> Directions for this task: Rename "Фракция" to "Размер" in the items running from the start of the records through the line containing "Accepter tout (326, 605)", inclusive. Return those lines otherwise unchanged and leave out the pictures.

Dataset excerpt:
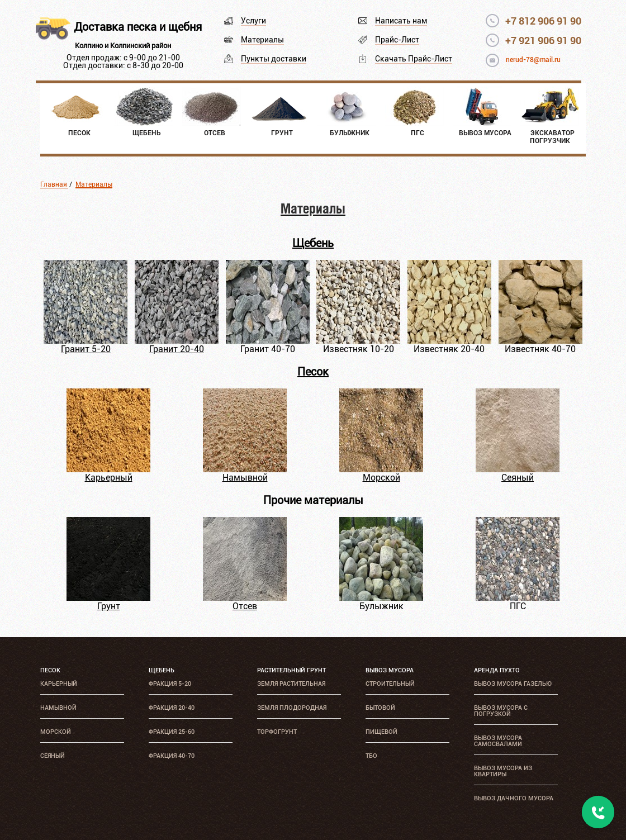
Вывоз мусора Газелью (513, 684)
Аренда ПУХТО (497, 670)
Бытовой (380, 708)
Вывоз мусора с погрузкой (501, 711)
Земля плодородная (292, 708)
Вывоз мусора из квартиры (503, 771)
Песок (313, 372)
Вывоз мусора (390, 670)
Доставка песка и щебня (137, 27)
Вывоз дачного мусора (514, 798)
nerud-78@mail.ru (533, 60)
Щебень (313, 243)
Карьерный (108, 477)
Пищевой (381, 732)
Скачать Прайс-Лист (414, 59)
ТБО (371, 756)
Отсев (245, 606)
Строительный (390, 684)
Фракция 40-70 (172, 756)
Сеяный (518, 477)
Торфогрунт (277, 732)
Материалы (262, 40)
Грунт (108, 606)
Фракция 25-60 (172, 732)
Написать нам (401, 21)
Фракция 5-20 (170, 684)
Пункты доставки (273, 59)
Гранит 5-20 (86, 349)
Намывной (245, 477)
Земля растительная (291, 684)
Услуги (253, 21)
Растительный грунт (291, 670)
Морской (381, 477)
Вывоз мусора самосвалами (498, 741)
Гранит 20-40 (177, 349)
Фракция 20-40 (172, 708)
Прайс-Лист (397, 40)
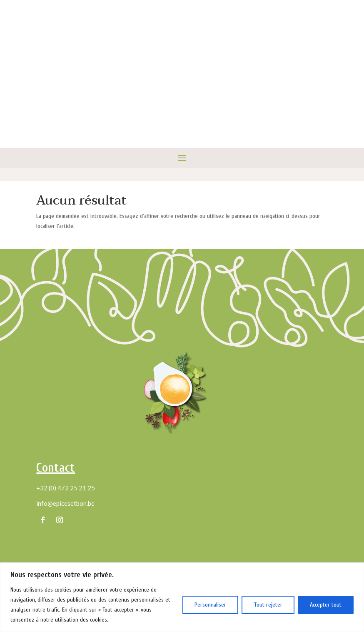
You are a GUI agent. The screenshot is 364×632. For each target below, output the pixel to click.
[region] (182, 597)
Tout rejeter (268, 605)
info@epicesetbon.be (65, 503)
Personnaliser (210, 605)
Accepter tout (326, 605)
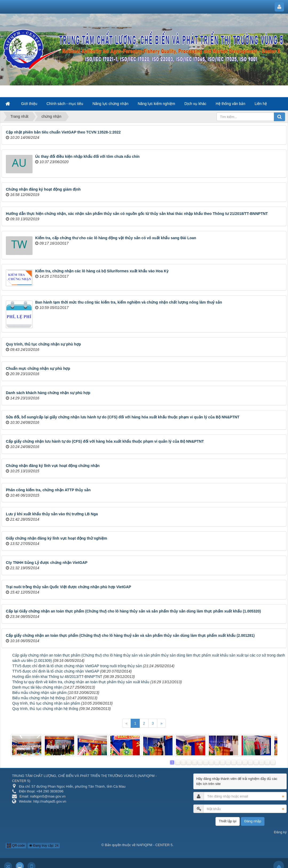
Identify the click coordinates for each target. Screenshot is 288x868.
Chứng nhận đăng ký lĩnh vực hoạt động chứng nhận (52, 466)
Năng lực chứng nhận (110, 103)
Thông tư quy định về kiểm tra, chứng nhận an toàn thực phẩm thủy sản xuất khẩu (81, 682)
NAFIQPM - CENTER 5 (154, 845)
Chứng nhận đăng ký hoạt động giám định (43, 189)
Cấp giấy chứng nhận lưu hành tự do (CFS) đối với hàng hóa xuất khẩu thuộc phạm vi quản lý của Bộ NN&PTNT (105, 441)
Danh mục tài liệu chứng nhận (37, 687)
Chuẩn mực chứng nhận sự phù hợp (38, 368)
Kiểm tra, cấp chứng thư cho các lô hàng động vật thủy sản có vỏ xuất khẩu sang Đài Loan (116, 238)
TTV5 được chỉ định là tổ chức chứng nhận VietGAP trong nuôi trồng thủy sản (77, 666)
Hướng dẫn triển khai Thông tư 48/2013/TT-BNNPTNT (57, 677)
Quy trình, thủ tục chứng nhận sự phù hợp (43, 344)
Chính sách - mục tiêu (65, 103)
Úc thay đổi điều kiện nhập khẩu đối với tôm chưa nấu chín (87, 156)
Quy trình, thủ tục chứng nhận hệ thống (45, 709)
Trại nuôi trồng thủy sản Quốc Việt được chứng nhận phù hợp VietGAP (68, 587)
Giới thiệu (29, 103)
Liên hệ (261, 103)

> Task solution:
Вывоз мусора Газелью (513, 684)
Аренда ПУХТО (497, 670)
Бытовой (380, 708)
Вывоз мусора с погрузкой (501, 711)
Земля плодородная (292, 708)
Вывоз мусора из квартиры (503, 771)
Песок (313, 372)
Вывоз мусора (390, 670)
Доставка песка и щебня (137, 27)
Вывоз дачного мусора (514, 798)
nerud-78@mail.ru (533, 60)
Щебень (313, 243)
Карьерный (108, 477)
Пищевой (381, 732)
Скачать Прайс-Лист (414, 59)
ТБО (371, 756)
Отсев (245, 606)
Строительный (390, 684)
Размер 40-70 (172, 756)
Сеяный (518, 477)
Торфогрунт (277, 732)
Материалы (262, 40)
Грунт (108, 606)
Размер 25-60 (172, 732)
Написать нам (401, 21)
Размер 5-20 (170, 684)
Пункты доставки (273, 59)
Гранит 5-20 (86, 349)
Намывной (245, 477)
Земля растительная (291, 684)
Услуги (253, 21)
Растительный грунт (291, 670)
Морской (381, 477)
Вывоз мусора самосвалами (498, 741)
Гранит 20-40 (177, 349)
Размер 20-40 (172, 708)
Прайс-Лист (397, 40)
You are a GUI agent. The screenshot is 364×632. For each target below, output the pixel to click.
[region] (182, 597)
Tout rejeter (268, 605)
info@epicesetbon.be (65, 503)
Personnaliser (210, 605)
Accepter tout (326, 605)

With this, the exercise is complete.